The graph above highlights the main reasons why employees fail. Leadership IQ produced a study from over 5,000 hiring managers who have collectively hired more than 20,000 employees during the study period. They found that 46% of newly hired employees fail within 18 months and only 19% become truly great at what they do. 26% failed due to lack of coachability, 23% due to lack of emotional intelligence. Only 11% fail due to incompetence.

I’ve been recruiting tech leaders for more than 27 years and it’s rare, indeed, to see someone with a positive attitude get fired. Even when they’re found lacking in an area, or when the situation has changed and they don’t have all the skills needed, the leadership team will bend over backwards to try and find a place for these folks in their company. It’s because a positive attitude is priceless!

People are let go because they’re not coachable or they p_ss people off or they’re simply more trouble than they’re worth. You know what it feels like when you have someone with a lousy attitude in your group. It’s like a ball and chain around your leg.
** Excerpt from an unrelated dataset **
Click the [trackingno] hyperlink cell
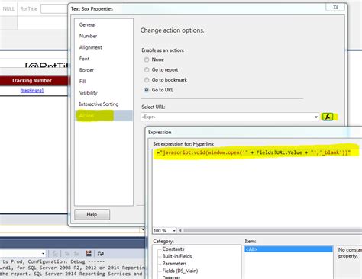362x279 pixels. [32, 91]
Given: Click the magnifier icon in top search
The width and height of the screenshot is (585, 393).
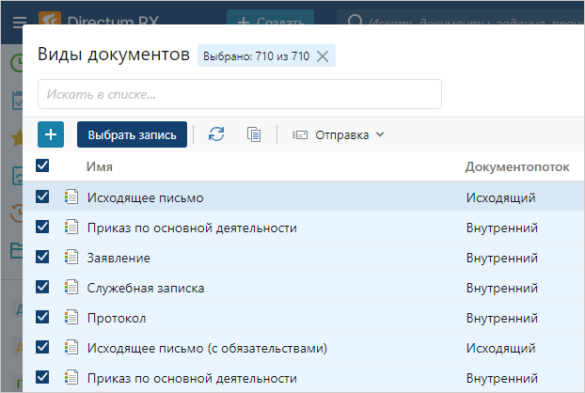Looking at the screenshot, I should point(354,20).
You wake up in the morning wondering how you hired them in the first place and wishing you could move them on. They’re just not worth the effort to try and change their attitude.
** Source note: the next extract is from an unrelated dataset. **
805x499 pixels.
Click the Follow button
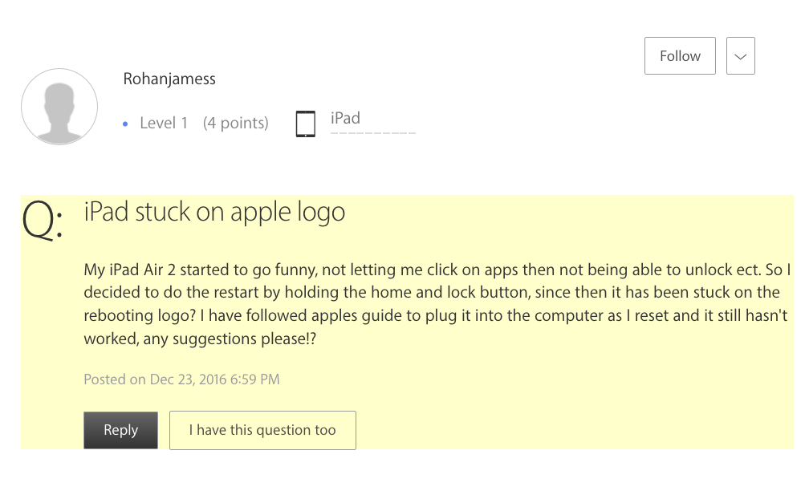[x=680, y=56]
Top performers are people who are a pleasure to be around and who make your job easier. They take ownership of problems, they collaborate, they aren’t afraid to try things and make mistakes, and they have empathy.

Lousy performers suck the energy out of you and drag down everyone around them. They find the the negative, they do the bare minimum, they get overwhelmed easily and they blame others for their mistakes.

So here are some questions you might want to consider to help you uncover critical attitudinal traits such as humility, honesty, perseverance, initiative and determination.

1. Tell me about a time where you felt defeated; e.g., your project was falling apart, you were unable to meet your boss’s timeline goals, your idea was dismissed, etc. How did you respond to the adversity?
2. Describe a time when you were asked to perform a task or spearhead an initiative that went against your values. What did you do? What was the outcome?
3. Think about the most exciting and energizing aspect of your current or most recent position. What did you specifically enjoy about it? Why?
4. Think back to one of the most energy-depleting periods in your current or most recent position. What was going on? How did you respond to it? What was the outcome?
5. Tell me about a time when you went the extra mile when it would have been just as acceptable to perform the bare minimum. Why did you exert the effort? What was the outcome?
6. Provide an example of a difficult situation with a major client that you had to resolve. What steps did you take? What was the outcome?
7. Tell me about a time when you had to convince another staff member or leader, whom you had no direct authority over, to buy into a new idea or project? How did you accomplish this?
8. Tell me about a time you made a blunder on the job that cost your company time or money. How did you handle the aftermath?

In addition to the interview process make the effort to dig deep through their references. Let the candidate know that you’re going to be speaking to their manager’s. Let them know that in addition to the references that they provide, you’ll also be asking third party and random references for insights as to their attitude.

By doing this you’ll push the candidate to be honest with you and also let them know that you’re digging deep…where attitude lies.